(Dataset excerpts)
* * * *

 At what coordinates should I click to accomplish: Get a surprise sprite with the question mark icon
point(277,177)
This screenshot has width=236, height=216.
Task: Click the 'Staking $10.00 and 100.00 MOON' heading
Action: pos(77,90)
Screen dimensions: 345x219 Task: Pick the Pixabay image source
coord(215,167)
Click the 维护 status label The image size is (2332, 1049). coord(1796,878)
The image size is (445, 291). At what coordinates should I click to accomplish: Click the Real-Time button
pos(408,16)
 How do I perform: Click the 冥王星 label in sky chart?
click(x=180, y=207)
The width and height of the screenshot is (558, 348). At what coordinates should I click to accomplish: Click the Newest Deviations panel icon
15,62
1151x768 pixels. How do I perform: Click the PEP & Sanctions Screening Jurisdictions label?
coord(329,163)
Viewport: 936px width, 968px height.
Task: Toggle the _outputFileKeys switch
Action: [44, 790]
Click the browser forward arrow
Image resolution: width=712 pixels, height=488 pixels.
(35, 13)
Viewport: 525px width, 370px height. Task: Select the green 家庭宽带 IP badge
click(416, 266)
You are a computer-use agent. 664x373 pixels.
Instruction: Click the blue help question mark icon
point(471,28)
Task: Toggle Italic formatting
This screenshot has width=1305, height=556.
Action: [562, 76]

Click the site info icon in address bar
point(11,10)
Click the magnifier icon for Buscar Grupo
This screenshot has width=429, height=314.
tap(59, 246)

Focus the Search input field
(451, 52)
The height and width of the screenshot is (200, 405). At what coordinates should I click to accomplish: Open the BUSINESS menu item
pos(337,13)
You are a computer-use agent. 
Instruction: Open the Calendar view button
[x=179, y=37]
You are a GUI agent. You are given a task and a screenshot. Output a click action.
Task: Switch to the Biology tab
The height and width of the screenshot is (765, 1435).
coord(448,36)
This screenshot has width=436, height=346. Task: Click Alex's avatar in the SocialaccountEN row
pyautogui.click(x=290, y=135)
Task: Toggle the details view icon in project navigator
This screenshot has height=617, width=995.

* * * *

**WHAT IS REQUIRED:** Repeat every record exactly as written, please.

**COMPLETED EXERCISE:**
 At what coordinates should I click to accomplish: Get a surprise sprite with the question mark icon
point(277,177)
This screenshot has width=236, height=216.
Task: Click the 'Staking $10.00 and 100.00 MOON' heading
Action: pos(77,90)
Screen dimensions: 345x219 Task: Pick the Pixabay image source
coord(215,167)
Click the 维护 status label The image size is (2332, 1049). coord(1796,878)
The image size is (445, 291). At what coordinates should I click to accomplish: Click the Real-Time button
pos(408,16)
 How do I perform: Click the 冥王星 label in sky chart?
click(x=180, y=207)
The width and height of the screenshot is (558, 348). At what coordinates should I click to accomplish: Click the Newest Deviations panel icon
15,62
1151x768 pixels. How do I perform: Click the PEP & Sanctions Screening Jurisdictions label?
coord(329,163)
Viewport: 936px width, 968px height.
Task: Toggle the _outputFileKeys switch
Action: [44, 790]
Click the browser forward arrow
Image resolution: width=712 pixels, height=488 pixels.
(35, 13)
Viewport: 525px width, 370px height. Task: Select the green 家庭宽带 IP badge
click(416, 266)
You are a computer-use agent. 664x373 pixels.
Instruction: Click the blue help question mark icon
point(471,28)
Task: Toggle Italic formatting
This screenshot has width=1305, height=556.
Action: [562, 76]

Click the site info icon in address bar
point(11,10)
Click the magnifier icon for Buscar Grupo
This screenshot has width=429, height=314.
tap(59, 246)

Focus the Search input field
(451, 52)
The height and width of the screenshot is (200, 405). At what coordinates should I click to accomplish: Open the BUSINESS menu item
pos(337,13)
You are a computer-use agent. 
Instruction: Open the Calendar view button
[x=179, y=37]
You are a GUI agent. You are given a task and a screenshot. Output a click action.
Task: Switch to the Biology tab
The height and width of the screenshot is (765, 1435).
coord(448,36)
This screenshot has width=436, height=346. Task: Click Alex's avatar in the SocialaccountEN row
pyautogui.click(x=290, y=135)
Task: Toggle the details view icon in project navigator
This screenshot has height=617, width=995.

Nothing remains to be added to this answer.